Diritto dell'Esecuzione Forzata

Sui rapporti tra rinnovazione ventennale dell’ipoteca e credito fondiario

Il caso esaminato dal Tribunale di Venezia il 18 febbraio 2014 riguarda una controversia sorta in sede di distribuzione delle somme ricavate da una procedura esecutiva immobiliare, ivi  incardinata.

Il fatto. In sede di approvazione del piano di riparto del ricavato della vendita del compendio pignorato, il Giudice dell’Esecuzione immobiliare ha tenuto conto del mancato rinnovo, alla scadenza ventennale, dell’iscrizione ipotecaria accesa nel 1984 da un istituto bancario; di conseguenza ha disposto la collocazione delle somme vantate dal suddetto creditore fondiario  al chirografo, anziché in via privilegiata ipotecaria di primo grado.

La banca ha proposto opposizione ex art. 512 c.p.c. avverso il decreto emesso dal giudice, eccependo il subìto declassamento e sostenendo, a fondamento della propria tesi che la natura fondiaria del proprio credito, sottoposto alla disciplina dell’art. 4 del d.p.r. n. 7 del 1976, le avrebbe consentito di conseguire “in ogni tempo“ la rinnovazione dell’ipoteca con preferenza rispetto agli altri creditori.

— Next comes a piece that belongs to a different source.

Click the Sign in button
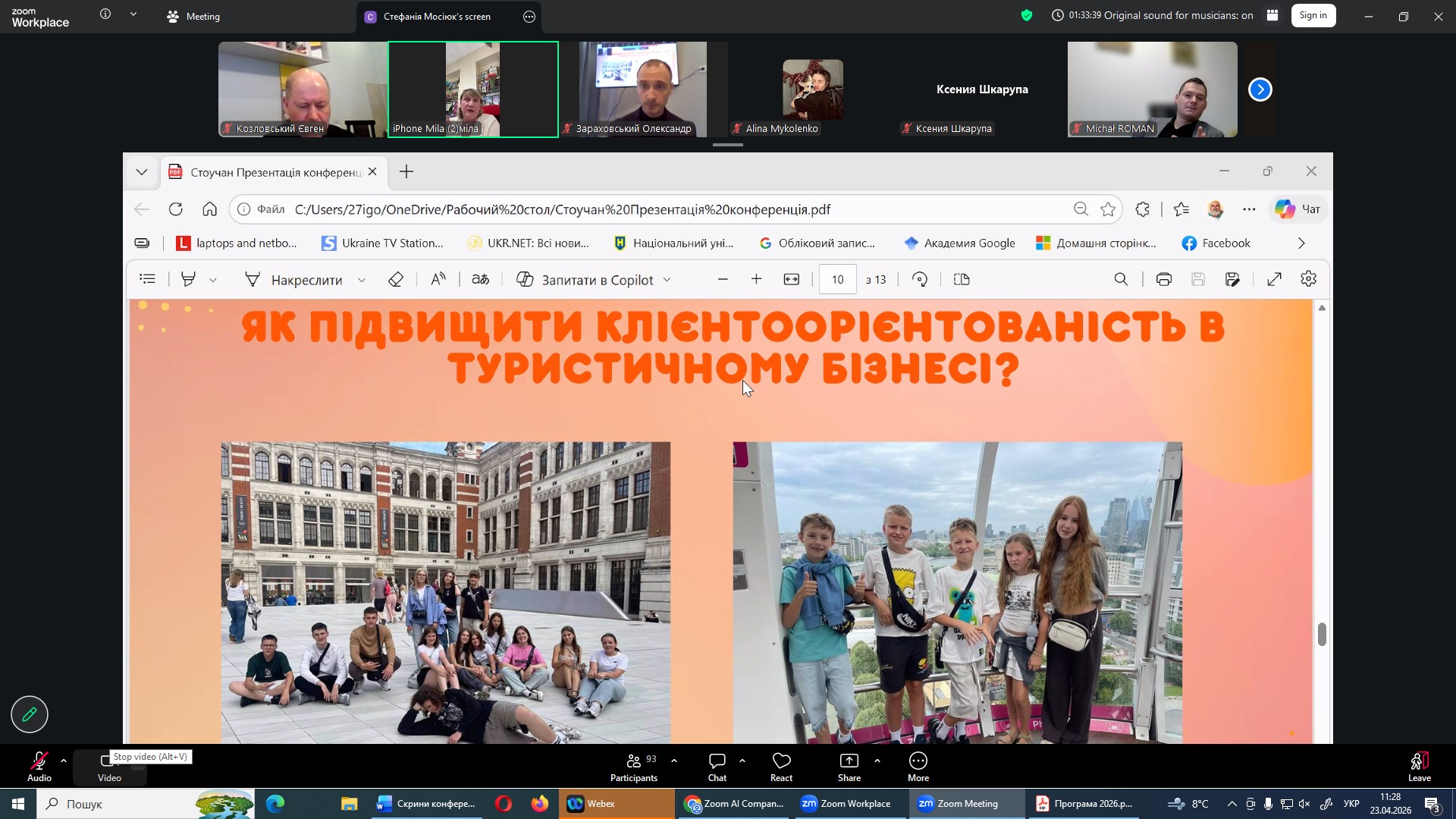The height and width of the screenshot is (819, 1456). pyautogui.click(x=1313, y=15)
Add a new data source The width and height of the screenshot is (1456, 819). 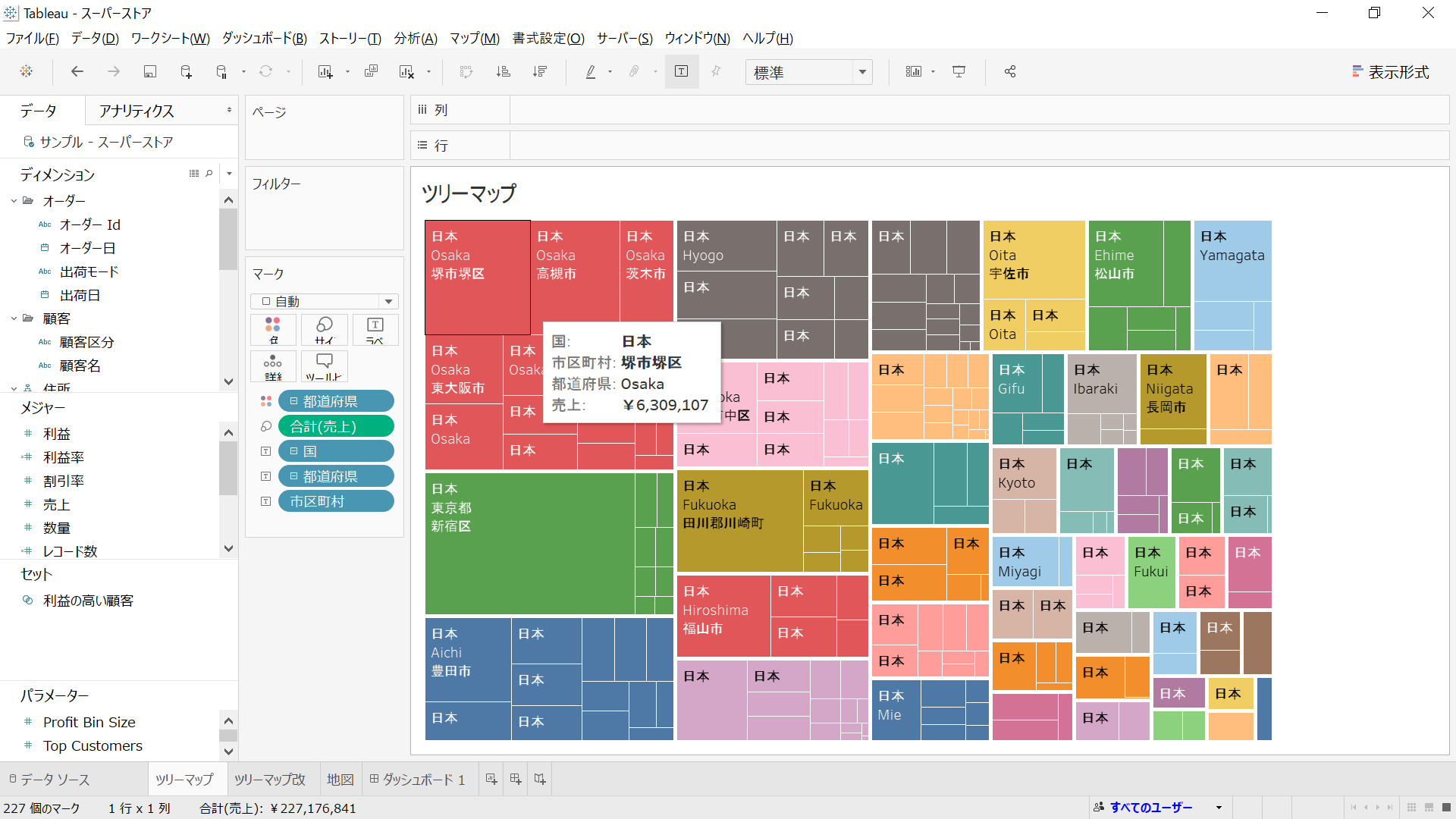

Di diversa opinione il Giudice dell’Esecuzione immobiliare, il quale ha deciso di applicare alla lettera il disposto dell’art. 2847 c.c.  ai sensi del quale ” L’iscrizione conserva il suo effetto per venti anni dalla sua data. L’effetto cessa se l’iscrizione non è rinnovata prima che scada detto termine”, ritenendo non fondate le argomentazioni spiegate dal creditore fondiario;  infatti secondo il Giudice, ove si ritenesse valida la tesi dell’opponente, non si spiegherebbe il motivo per cui:

1)  il DPR 7/76 non abbia previsto a favore del creditore fondiario una espressa deroga all’art. 2847 cod. civ, che disciplina la durata dell’efficacia dell’iscrizione;  2) l’art. 4 del DPR 7/76 ha imposto ai conservatori dei registri immobiliari l’obbligo di rinnovazione d’ufficio “nei termini e nei modi previsti dalla legge”.

In conclusione, il Giudice dell’Esecuzione, ha rigettato l’istanza di sospensione della distribuzione del ricavato della vendita dei beni pignorati,  ritenendo che all’espressione “in ogni tempo” non possa affatto attribuirsi il significato che il creditore fondiario non sia tenuto all’osservanza del dettame di cui all’art. 2847 c.c., ma solamente che dopo la scadenza del termine ventennale, il creditore che vanti il privilegio di natura fondiaria non è tenuto a procedere alla rinnovazione con le stesse modalità degli altri creditori e previste dall’art. 2839 c.c., essendo sufficiente che presenti – ma sempre nei termini suindicati – una nota in doppio originale conforme a quella della precedente iscrizione.